* Work to be completed
Render every line of the listing below as a Markdown table with the columns Row and Line, numbering the rows and omitting blank lines.

[Saved entries]
○ ○ ○

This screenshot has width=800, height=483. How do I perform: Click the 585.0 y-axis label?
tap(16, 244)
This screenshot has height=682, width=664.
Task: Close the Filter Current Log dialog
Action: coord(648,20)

○ ○ ○

* Full solution
| Row | Line |
|---|---|
| 1 | This screenshot has width=800, height=483. How do I perform: Click the 585.0 y-axis label? |
| 2 | tap(16, 244) |
| 3 | This screenshot has height=682, width=664. |
| 4 | Task: Close the Filter Current Log dialog |
| 5 | Action: coord(648,20) |